- _RECORDS FOR PROCESSING_:
==========
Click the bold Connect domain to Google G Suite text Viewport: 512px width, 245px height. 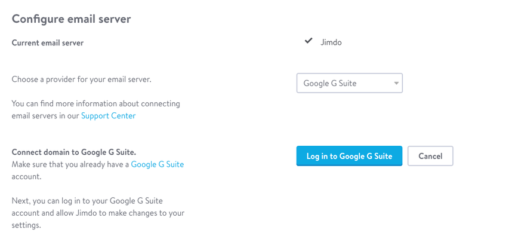[x=74, y=152]
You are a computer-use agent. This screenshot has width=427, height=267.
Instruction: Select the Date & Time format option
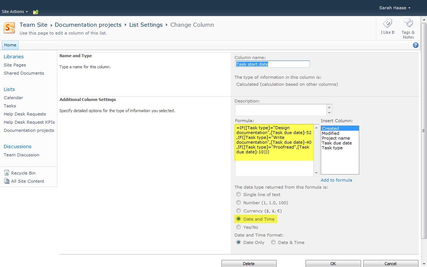coord(273,242)

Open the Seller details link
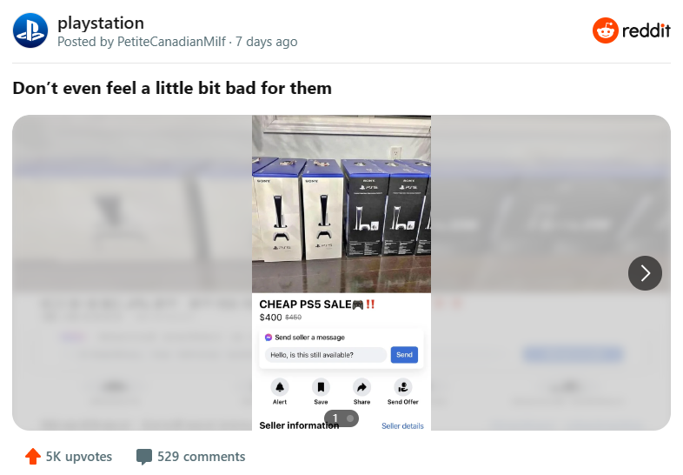[x=402, y=425]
==========
- _YOUR INSTRUCTIONS_: From the line with "Instruction: Select the" through the final line of the records above, return each line exactly and nothing else. Pictures are to be skipped.

- _WRITTEN RESPONSE_:
Instruction: Select the Date & Time format option
coord(273,242)

Open the Seller details link
[x=402, y=425]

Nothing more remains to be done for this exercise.